Under the contract, the Colorado district pledged to provide “implicit bias” training to all educators “regarding the importance of and strategies for increasing staff racial, ethnic and linguistic diversity.” Additionally, educators who complete specialized equity training earn credits for salary advancement, and new hires must complete the district’s “Equity Experience” before they begin their second school year,” according to the agreement.
“It’s no surprise that teachers unions are embedding diversity, equity, inclusion, and racial justice language into bargaining agreements,” Defending Education Researcher Rhyen Staley said. “What’s deeply concerning is how many school districts have willingly signed off on these DEI-based programs — many of which are highly immoral and possibly illegal.”

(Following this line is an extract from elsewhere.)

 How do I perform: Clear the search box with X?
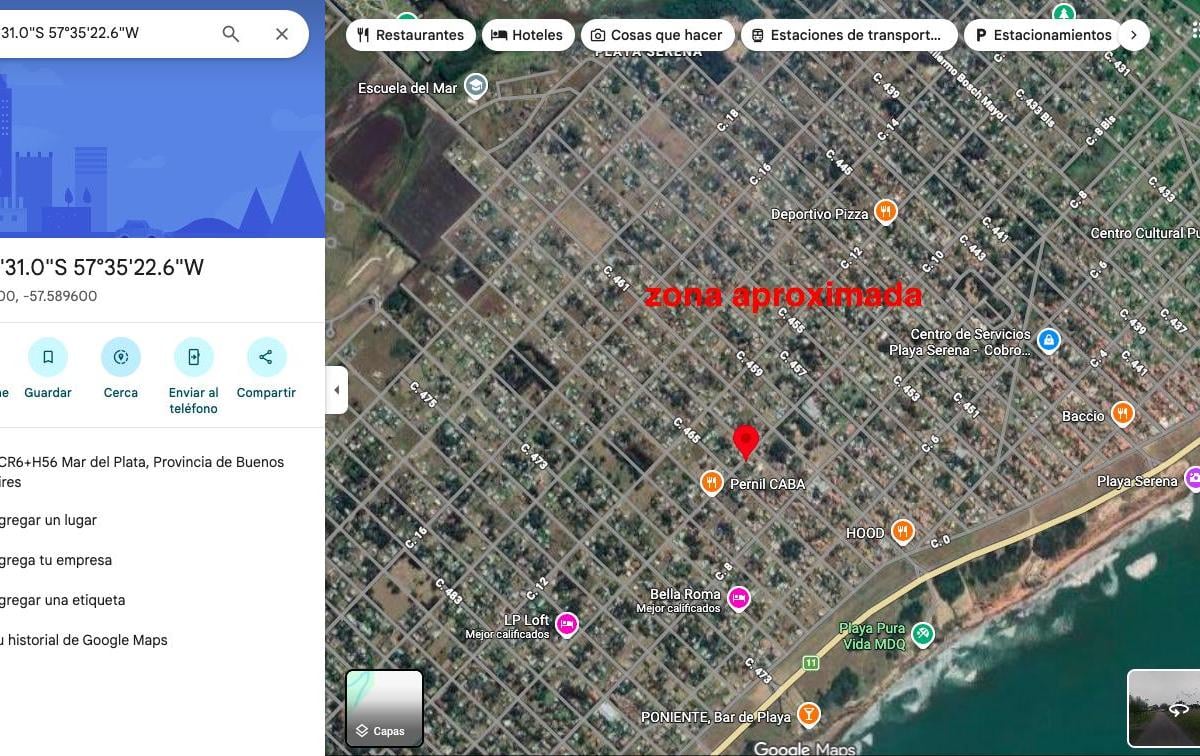[x=282, y=34]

“The fact that these contracts devote more attention to advancing DEI and social justice than to teaching kids how to read and perform math reveals the unions’ misplaced priorities and erodes parents’ trust in the institution,” Staley added.

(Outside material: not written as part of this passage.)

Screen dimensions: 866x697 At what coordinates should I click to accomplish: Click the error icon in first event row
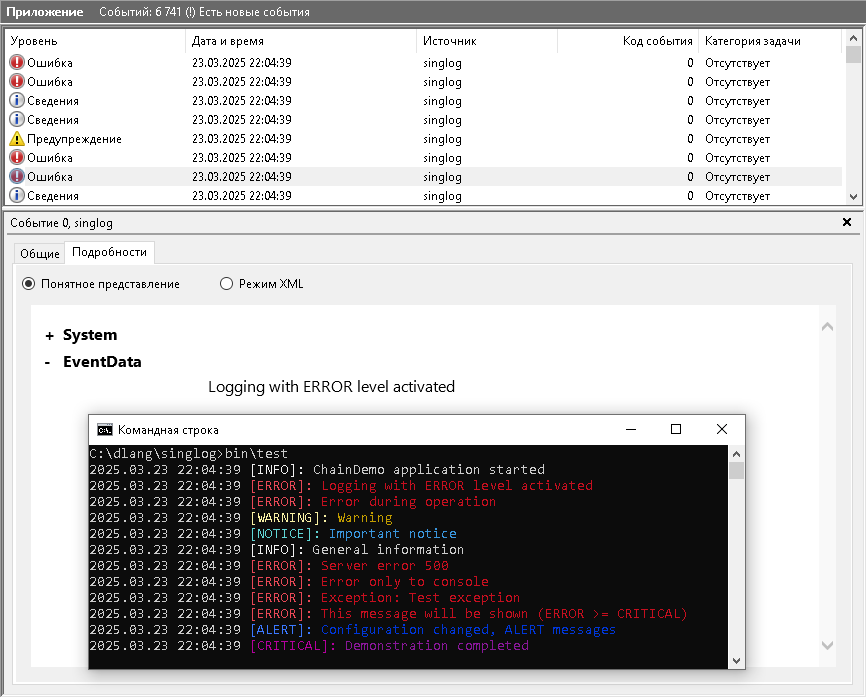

The Minneapolis Federation of Teachers, another NEA affiliate, entered into a similar contract with the Minneapolis Board of Education for the 2023-25 school year. In it, the district agrees to a host of DEI programs: the Black Men Teach program, which recruits black male educators in order to “remedy past, present, and continuing effects of discrimination in MPS hiring practices”; the Anti-Bias Anti-Racist Staff Development and Advisory Council, which aims to support “educators of color, in navigating and disrupting our District as a predominantly white institution”; and additional exclusive professional support, including a mentorship program, district services, and peer coaching, for marginalized educators.
Teachers associated with the district’s Black Men Teach program are also “exempt from contractual provisions for excessing and lay-off, to the extent allowable by law,” the Memorandum of Agreement between the district and union specifies. The contract also exempts teachers from layoffs if they are “members of populations underrepresented among licensed teachers,” and “alumni of Historically Black Colleges and Universities (HBCU), Tribal Colleges and Universities and/or Hispanic Association of Colleges and Universities (HACU) programs.”

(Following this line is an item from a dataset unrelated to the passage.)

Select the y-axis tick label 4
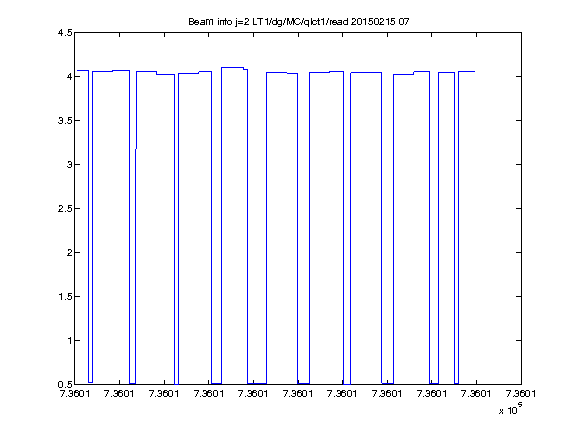tap(69, 76)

Unions’ prioritization of DEI is widespread.
An Oregon school district’s union contract includes a Racial Equity Memorandum of Understanding that pledges to “ensure racial equity in our educational system, unapologetically address the needs of students of color who are furthest from educational justice, and to undo the legacy of systemic racism in our educational system.”
A Pennsylvania school district’s union contract establishes a “BIPOC Mentor Program” reserved exclusively for those who “self-identify as a member of the BIPOC Community.” A Washington school district’s union contract mandates that a “Racial Equity Analysis Tool” be used to recruit and hire.
Defending Education found similar contracts in multiple school districts in California, Illinois, Massachusetts, and more.
Teachers’ unions mentioned in Defending Education’s report are affiliates of the NEA and the American Federation of Teachers, two organizations that have led the fight against Trump’s anti-DEI agenda. The NEA called Trump’s effort to curb DEI a “political stunt” and accused the administration of “gutting” public schools.
Defending Education has also uncovered millions of dollars in taxpayer funds that public school districts have allocated to race-based programs. Schools in 40 different states, for example, have spent over $123 million in taxpayer dollars since 2021 on consultants that implement DEI practices. That number is not “exhaustive,” Defending Education noted, and thousands of districts that contract with DEI consultants were not listed in the report.
The Department of Education has even funneled more than $1 billion in grant funding for DEI to public school districts, since 2021, another Defending Education report revealed last year.